I've been living in Texas since 2022 and the grid has anecdotally been just as reliable as anywhere else I've lived. Unusually crazy winter weather knocks out grids all over - back in '98 the ice storm in the Northeast US & Canada knocked out power for millions of people for up to 2 weeks in some cases.

2 comments

They’ve had major issues with weather preparedness even in the aftermath of those major events, where the grid nearly went black. Even the northeast outages I’ve recalled from my life haven’t gotten to the point that they were talking about the grid going black if things didn’t go well, but either way, these extreme weather events will only increase in the future.
What do you mean "going black"? That's not a technical term any grid operator uses.

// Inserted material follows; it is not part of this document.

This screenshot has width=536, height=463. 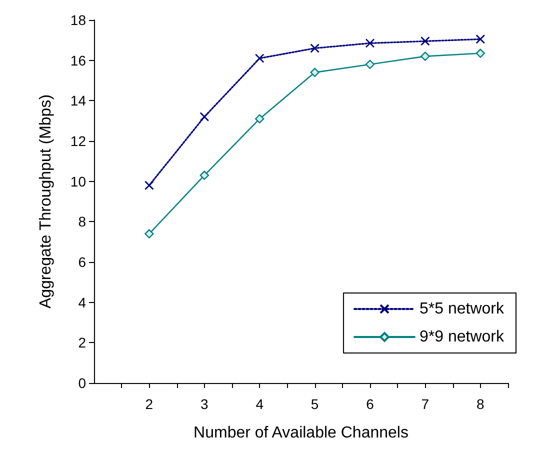 What do you see at coordinates (46, 202) in the screenshot?
I see `y-axis-title: Aggregate Throughput (Mbps)` at bounding box center [46, 202].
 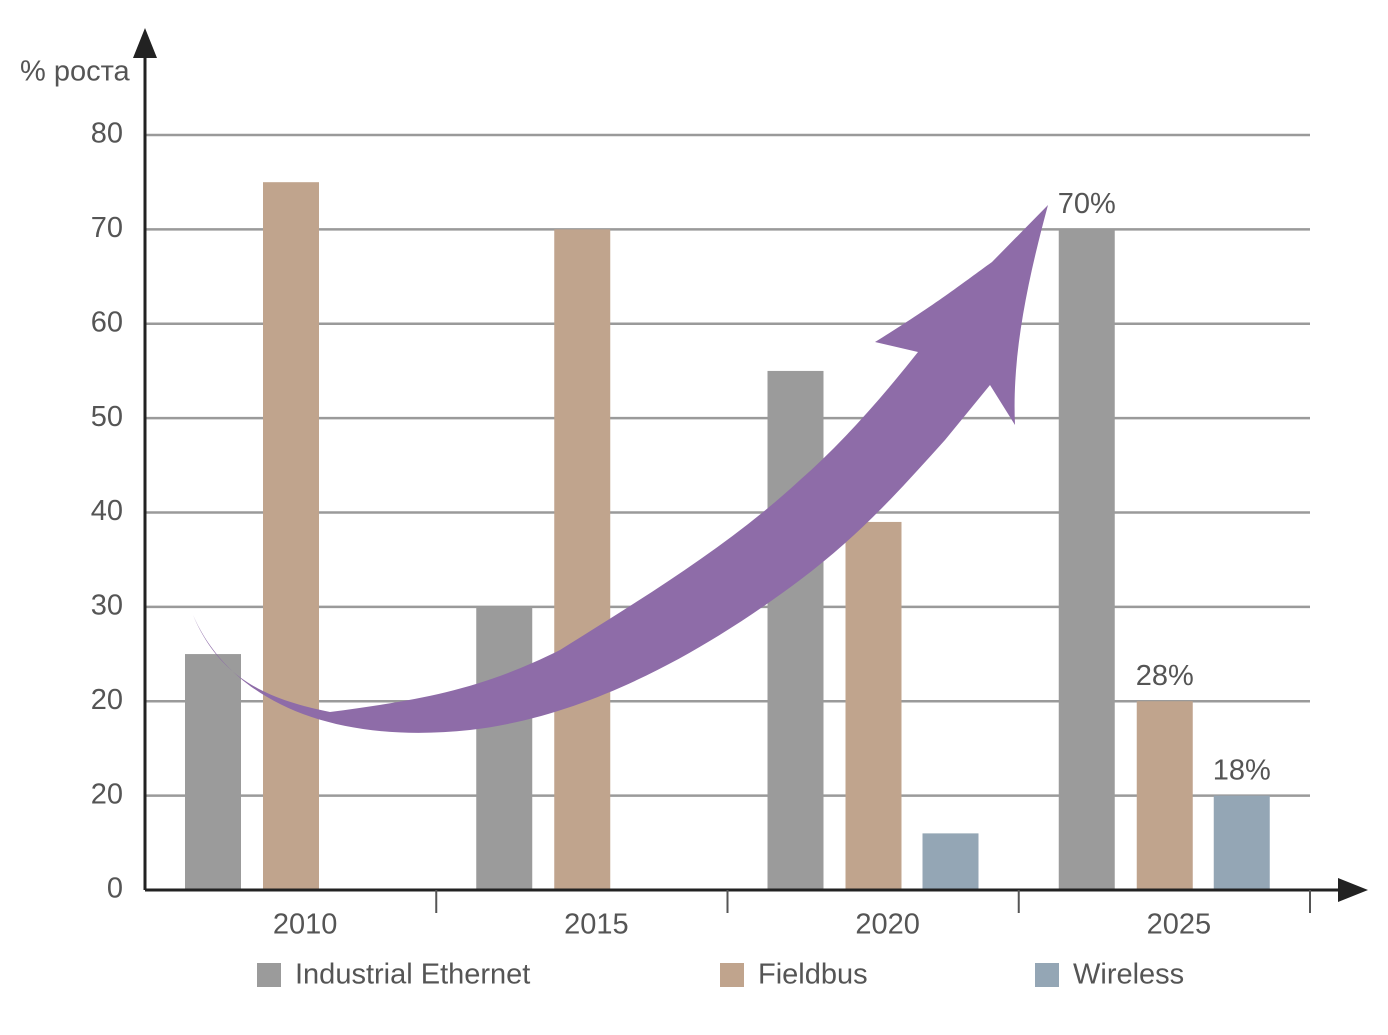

They have various conservation strategies to manage peak demand if it exceeds capacity, like asking for voluntary conservation and/or rolling blackouts in extreme cases, but every grid operator does contingency planning like this. The Texas grid handled historic demand levels over the summer just fine.

Generally blackouts are controlled somewhat and can be caused by protective circuits to ensure generators stay online when the load becomes too great for the generation. In Texas, the blackouts were so vast and the generation sources were absolutely not prepped for cold weather, so there were questions as to whether they would have enough generation on certain circuits to bring the grid online in days rather than the horrible scenario of a black start for large swaths of the Texas grid, which could have taken weeks or months. Going black is the term I’ve heard used in my industry circles for the grid requiring a black start.
If your question starts out by disqualifying answers, you might be approaching confirmation bias.

That week or two of failures, even if it was the only one ever, is enough to prove the claim.